__Task requirements__. Leave every picture out and give back the lines below from the first through the line that holds "Image resolution: width=695", exactly as written.

__Provided records__.
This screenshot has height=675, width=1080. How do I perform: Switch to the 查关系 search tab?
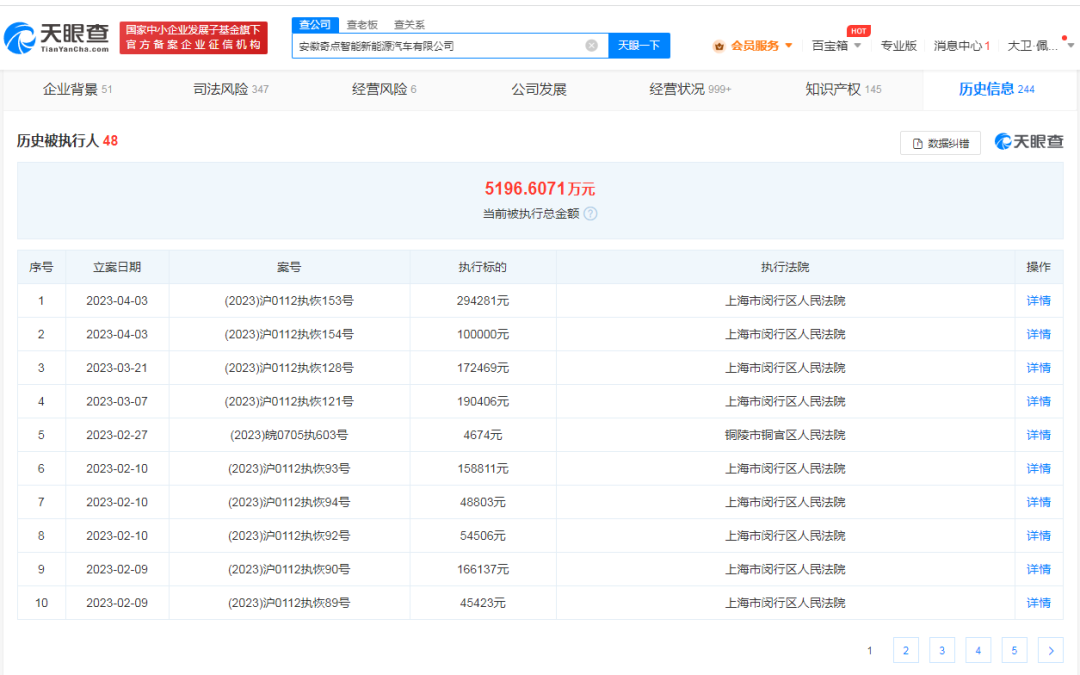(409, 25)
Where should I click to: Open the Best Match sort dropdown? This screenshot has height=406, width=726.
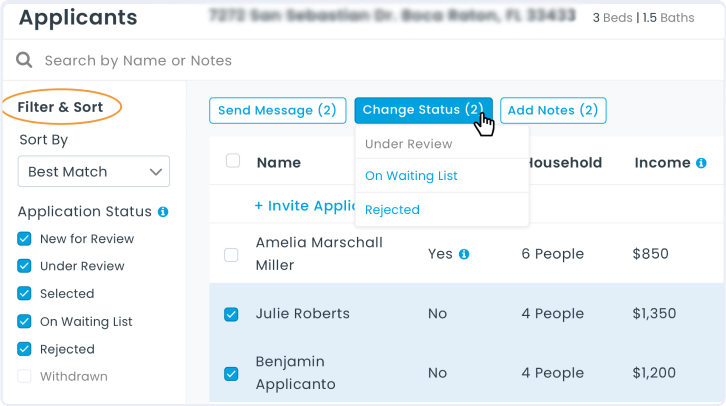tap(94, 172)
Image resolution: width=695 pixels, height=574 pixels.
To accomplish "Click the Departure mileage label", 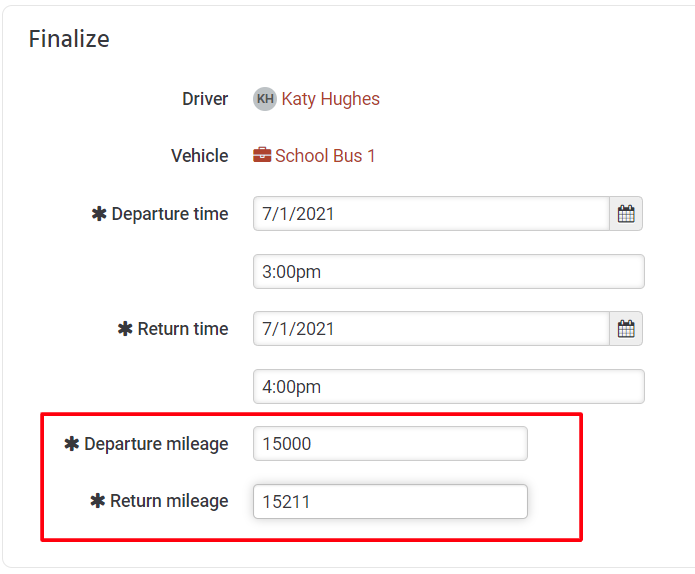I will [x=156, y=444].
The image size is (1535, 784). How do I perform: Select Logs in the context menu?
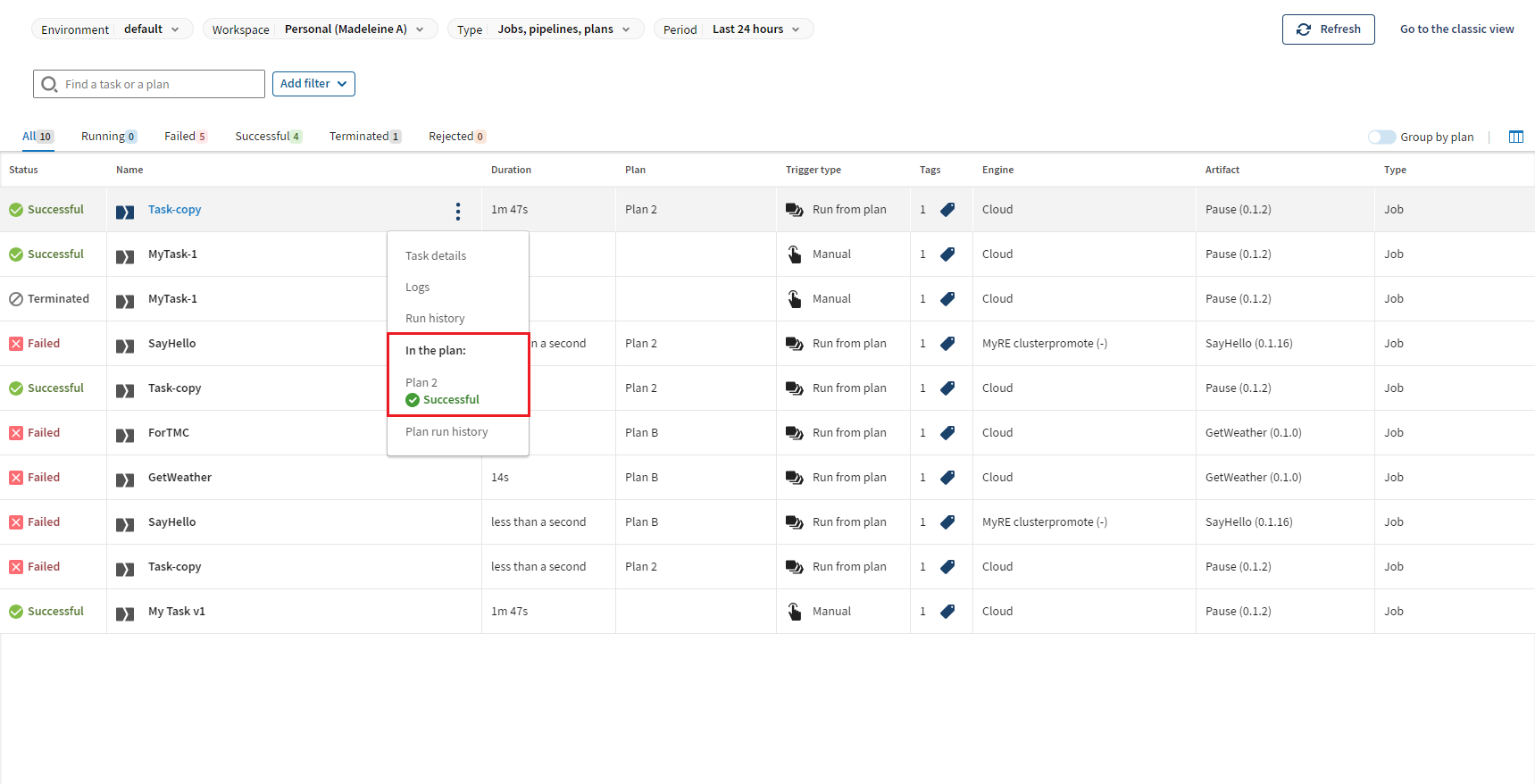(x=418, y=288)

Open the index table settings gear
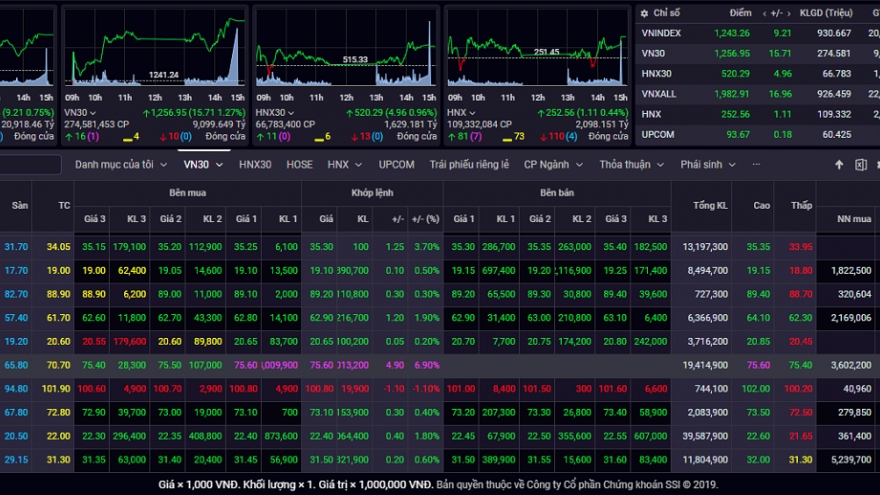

__Exercise answer__.
This screenshot has height=675, width=1080. How do I perform: Switch to the 查关系 search tab?
(409, 25)
Where should I click to: Open the Best Match sort dropdown? This screenshot has height=406, width=726.
tap(94, 172)
Image resolution: width=695 pixels, height=574 pixels.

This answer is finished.